- **Task description**
Using the records below, copy out exactly the line that contains "Expand the overview with Show more" and every line that follows it, up to and including the last, and no others.

Dataset entries
======

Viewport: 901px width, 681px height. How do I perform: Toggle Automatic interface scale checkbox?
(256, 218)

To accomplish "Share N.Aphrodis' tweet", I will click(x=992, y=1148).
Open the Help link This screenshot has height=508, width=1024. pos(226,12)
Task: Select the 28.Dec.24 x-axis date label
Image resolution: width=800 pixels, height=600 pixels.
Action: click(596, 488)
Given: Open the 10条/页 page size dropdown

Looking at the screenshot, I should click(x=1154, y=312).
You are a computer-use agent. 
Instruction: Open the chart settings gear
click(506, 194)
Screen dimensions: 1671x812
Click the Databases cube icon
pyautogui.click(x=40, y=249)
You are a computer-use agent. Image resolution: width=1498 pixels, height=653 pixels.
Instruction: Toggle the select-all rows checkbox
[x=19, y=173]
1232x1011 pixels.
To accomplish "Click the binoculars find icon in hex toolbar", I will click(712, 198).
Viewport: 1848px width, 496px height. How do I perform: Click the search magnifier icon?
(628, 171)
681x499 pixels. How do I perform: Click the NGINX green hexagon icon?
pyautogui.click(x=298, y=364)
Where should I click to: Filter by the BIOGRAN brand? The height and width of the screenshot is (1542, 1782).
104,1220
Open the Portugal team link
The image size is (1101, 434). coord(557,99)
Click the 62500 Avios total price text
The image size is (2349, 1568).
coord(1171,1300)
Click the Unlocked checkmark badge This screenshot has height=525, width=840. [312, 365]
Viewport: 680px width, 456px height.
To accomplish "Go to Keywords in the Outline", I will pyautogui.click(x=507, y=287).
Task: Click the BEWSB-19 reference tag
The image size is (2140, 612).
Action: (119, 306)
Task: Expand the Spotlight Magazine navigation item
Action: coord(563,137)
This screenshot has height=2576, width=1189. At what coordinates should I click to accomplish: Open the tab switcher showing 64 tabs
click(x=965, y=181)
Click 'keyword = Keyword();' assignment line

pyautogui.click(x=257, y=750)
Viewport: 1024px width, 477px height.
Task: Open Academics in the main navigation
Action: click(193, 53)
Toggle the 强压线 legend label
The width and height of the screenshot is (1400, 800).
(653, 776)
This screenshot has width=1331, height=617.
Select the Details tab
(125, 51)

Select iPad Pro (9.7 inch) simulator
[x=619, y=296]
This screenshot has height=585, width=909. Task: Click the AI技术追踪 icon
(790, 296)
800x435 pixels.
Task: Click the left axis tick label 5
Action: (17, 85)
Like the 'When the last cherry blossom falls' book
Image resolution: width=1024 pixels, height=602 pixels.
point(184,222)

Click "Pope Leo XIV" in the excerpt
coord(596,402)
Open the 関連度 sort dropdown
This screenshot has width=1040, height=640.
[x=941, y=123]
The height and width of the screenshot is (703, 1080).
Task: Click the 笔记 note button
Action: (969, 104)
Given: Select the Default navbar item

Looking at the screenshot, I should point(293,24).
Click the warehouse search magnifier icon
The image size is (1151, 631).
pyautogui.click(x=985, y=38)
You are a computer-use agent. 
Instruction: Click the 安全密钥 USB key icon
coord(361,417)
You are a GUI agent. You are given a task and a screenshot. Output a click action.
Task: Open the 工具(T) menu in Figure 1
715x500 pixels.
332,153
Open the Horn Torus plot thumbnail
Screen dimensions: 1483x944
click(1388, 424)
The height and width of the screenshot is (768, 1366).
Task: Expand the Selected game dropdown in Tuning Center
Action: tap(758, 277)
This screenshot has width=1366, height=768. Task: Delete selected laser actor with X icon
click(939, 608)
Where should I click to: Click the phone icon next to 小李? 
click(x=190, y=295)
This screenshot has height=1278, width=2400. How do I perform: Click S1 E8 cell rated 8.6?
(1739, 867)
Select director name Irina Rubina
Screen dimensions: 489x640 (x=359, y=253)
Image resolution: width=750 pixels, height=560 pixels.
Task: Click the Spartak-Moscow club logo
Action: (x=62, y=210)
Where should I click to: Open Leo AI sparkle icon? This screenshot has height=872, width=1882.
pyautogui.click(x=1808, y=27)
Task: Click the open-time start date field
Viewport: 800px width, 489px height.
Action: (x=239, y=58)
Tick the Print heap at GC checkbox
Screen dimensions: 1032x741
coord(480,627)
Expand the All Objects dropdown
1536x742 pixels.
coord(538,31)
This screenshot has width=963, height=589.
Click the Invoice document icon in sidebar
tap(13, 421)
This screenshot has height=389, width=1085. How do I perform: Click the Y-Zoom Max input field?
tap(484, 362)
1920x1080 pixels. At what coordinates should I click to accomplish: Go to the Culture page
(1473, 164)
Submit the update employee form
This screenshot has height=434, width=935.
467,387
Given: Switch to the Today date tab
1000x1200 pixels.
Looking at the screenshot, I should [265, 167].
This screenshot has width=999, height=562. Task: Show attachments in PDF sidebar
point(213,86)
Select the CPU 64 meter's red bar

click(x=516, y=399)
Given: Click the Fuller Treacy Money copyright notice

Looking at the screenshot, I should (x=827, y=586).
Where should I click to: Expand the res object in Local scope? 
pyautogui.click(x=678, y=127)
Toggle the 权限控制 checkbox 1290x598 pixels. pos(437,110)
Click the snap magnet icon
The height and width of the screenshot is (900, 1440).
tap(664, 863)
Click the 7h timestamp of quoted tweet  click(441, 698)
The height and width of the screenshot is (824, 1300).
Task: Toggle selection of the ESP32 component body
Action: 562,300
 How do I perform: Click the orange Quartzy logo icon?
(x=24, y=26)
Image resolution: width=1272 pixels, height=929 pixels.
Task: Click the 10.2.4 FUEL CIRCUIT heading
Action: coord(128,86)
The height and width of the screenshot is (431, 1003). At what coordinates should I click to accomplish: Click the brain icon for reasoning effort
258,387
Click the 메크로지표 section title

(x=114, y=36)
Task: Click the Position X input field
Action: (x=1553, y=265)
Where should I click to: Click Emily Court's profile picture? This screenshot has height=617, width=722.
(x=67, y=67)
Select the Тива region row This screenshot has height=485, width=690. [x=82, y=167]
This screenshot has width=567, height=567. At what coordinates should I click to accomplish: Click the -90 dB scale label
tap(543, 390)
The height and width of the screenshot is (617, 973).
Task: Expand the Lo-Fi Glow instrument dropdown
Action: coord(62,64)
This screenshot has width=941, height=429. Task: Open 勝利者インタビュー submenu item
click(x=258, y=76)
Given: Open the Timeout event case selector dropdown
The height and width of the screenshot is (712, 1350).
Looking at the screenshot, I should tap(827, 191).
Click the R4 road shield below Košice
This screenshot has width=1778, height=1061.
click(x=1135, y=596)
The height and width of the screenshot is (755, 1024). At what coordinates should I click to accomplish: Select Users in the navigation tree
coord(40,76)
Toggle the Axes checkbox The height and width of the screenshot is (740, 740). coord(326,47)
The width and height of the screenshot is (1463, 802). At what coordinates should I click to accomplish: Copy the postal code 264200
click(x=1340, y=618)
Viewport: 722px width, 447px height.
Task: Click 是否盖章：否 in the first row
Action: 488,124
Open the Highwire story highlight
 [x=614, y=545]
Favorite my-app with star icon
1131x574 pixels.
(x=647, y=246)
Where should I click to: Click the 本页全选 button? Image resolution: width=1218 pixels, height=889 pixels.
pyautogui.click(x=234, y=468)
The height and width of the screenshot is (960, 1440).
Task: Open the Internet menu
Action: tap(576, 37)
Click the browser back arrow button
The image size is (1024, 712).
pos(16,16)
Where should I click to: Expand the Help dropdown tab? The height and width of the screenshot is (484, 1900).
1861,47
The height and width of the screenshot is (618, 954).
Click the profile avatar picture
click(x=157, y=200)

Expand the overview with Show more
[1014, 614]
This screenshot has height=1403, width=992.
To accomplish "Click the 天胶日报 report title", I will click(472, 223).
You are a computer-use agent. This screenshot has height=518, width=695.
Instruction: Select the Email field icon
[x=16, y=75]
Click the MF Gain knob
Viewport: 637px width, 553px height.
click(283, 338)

======

- **Written answer**
Expand the overview with Show more
[1014, 614]
This screenshot has height=1403, width=992.
To accomplish "Click the 天胶日报 report title", I will click(472, 223).
You are a computer-use agent. This screenshot has height=518, width=695.
Instruction: Select the Email field icon
[x=16, y=75]
Click the MF Gain knob
Viewport: 637px width, 553px height.
click(283, 338)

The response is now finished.